Benchmarking FastKafka app
Prerequisites​
To benchmark a FastKafka
project, you will need the following:
- A library built with
FastKafka
. - A running
Kafka
instance to benchmark the FastKafka application against.
Creating FastKafka Code​
Let’s create a FastKafka
-based application and write it to the
application.py
file based on the tutorial.
# content of the "application.py" file
from contextlib import asynccontextmanager
from sklearn.datasets import load_iris
from sklearn.linear_model import LogisticRegression
from fastkafka import FastKafka
ml_models = {}
@asynccontextmanager
async def lifespan(app: FastKafka):
# Load the ML model
X, y = load_iris(return_X_y=True)
ml_models["iris_predictor"] = LogisticRegression(random_state=0, max_iter=500).fit(
X, y
)
yield
# Clean up the ML models and release the resources
ml_models.clear()
from pydantic import BaseModel, NonNegativeFloat, Field
class IrisInputData(BaseModel):
sepal_length: NonNegativeFloat = Field(
..., example=0.5, description="Sepal length in cm"
)
sepal_width: NonNegativeFloat = Field(
..., example=0.5, description="Sepal width in cm"
)
petal_length: NonNegativeFloat = Field(
..., example=0.5, description="Petal length in cm"
)
petal_width: NonNegativeFloat = Field(
..., example=0.5, description="Petal width in cm"
)
class IrisPrediction(BaseModel):
species: str = Field(..., example="setosa", description="Predicted species")
from fastkafka import FastKafka
kafka_brokers = {
"localhost": {
"url": "localhost",
"description": "local development kafka broker",
"port": 9092,
},
"production": {
"url": "kafka.airt.ai",
"description": "production kafka broker",
"port": 9092,
"protocol": "kafka-secure",
"security": {"type": "plain"},
},
}
kafka_app = FastKafka(
title="Iris predictions",
kafka_brokers=kafka_brokers,
lifespan=lifespan,
)
@kafka_app.consumes(topic="input_data", auto_offset_reset="latest")

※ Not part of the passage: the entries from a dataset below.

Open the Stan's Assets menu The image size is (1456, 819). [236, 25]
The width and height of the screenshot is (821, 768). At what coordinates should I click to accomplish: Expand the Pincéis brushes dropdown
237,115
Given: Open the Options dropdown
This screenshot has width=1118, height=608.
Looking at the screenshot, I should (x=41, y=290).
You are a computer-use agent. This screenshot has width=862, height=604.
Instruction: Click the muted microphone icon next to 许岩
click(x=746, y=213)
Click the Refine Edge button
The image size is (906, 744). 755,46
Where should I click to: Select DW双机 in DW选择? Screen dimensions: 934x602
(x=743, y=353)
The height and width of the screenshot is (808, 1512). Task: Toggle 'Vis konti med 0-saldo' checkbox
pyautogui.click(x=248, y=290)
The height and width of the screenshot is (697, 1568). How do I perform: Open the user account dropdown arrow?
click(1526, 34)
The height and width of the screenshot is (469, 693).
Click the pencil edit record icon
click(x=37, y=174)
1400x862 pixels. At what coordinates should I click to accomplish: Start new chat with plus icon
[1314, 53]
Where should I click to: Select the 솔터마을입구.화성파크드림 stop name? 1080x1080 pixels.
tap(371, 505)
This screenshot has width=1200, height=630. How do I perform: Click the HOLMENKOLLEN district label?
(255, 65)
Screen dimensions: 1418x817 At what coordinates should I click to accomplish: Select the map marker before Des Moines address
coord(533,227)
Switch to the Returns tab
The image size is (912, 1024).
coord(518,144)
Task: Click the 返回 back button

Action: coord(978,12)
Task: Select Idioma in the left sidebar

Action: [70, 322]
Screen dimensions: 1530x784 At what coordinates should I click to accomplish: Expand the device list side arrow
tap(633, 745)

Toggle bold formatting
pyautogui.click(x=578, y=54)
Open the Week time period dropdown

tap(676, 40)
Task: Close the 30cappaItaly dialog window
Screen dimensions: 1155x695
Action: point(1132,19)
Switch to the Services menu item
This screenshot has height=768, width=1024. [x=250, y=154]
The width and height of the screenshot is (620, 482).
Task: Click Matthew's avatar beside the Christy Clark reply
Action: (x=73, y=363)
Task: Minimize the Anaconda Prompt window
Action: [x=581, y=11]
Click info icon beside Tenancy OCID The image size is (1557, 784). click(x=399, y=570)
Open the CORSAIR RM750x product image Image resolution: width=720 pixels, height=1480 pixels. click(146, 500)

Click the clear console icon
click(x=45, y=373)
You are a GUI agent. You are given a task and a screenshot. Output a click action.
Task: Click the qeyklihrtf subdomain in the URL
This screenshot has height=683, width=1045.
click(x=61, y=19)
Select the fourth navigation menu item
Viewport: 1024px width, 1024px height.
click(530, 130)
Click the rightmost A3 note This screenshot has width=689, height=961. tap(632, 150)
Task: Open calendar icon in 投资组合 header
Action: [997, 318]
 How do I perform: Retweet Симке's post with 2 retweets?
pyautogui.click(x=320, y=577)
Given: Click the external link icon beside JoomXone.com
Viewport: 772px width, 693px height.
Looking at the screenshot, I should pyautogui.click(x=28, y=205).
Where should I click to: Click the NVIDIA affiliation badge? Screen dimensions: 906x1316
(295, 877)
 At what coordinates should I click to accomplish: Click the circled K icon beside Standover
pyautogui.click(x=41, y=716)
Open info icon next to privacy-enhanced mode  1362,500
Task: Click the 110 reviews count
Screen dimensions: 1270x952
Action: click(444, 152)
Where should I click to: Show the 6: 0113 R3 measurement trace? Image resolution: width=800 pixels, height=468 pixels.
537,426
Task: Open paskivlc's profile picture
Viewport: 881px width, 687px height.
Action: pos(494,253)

async def on_input_data(msg: IrisInputData):
species_class = ml_models["iris_predictor"].predict(
[[msg.sepal_length, msg.sepal_width, msg.petal_length, msg.petal_width]]
)[0]
await to_predictions(species_class)
@kafka_app.produces(topic="predictions")
async def to_predictions(species_class: int) -> IrisPrediction:
iris_species = ["setosa", "versicolor", "virginica"]
prediction = IrisPrediction(species=iris_species[species_class])
return prediction
FastKafka
has a decorator for benchmarking which is appropriately
called as benchmark
. Let’s edit our application.py
file and add the
benchmark
decorator to the consumes method.
# content of the "application.py" file with benchmark
from contextlib import asynccontextmanager
from sklearn.datasets import load_iris
from sklearn.linear_model import LogisticRegression
from fastkafka import FastKafka
ml_models = {}
@asynccontextmanager
async def lifespan(app: FastKafka):
# Load the ML model
X, y = load_iris(return_X_y=True)
ml_models["iris_predictor"] = LogisticRegression(random_state=0, max_iter=500).fit(
X, y
)
yield
# Clean up the ML models and release the resources
ml_models.clear()
from pydantic import BaseModel, NonNegativeFloat, Field
class IrisInputData(BaseModel):
sepal_length: NonNegativeFloat = Field(
..., example=0.5, description="Sepal length in cm"
)
sepal_width: NonNegativeFloat = Field(
..., example=0.5, description="Sepal width in cm"
)
petal_length: NonNegativeFloat = Field(
..., example=0.5, description="Petal length in cm"
)
petal_width: NonNegativeFloat = Field(
..., example=0.5, description="Petal width in cm"
)
class IrisPrediction(BaseModel):
species: str = Field(..., example="setosa", description="Predicted species")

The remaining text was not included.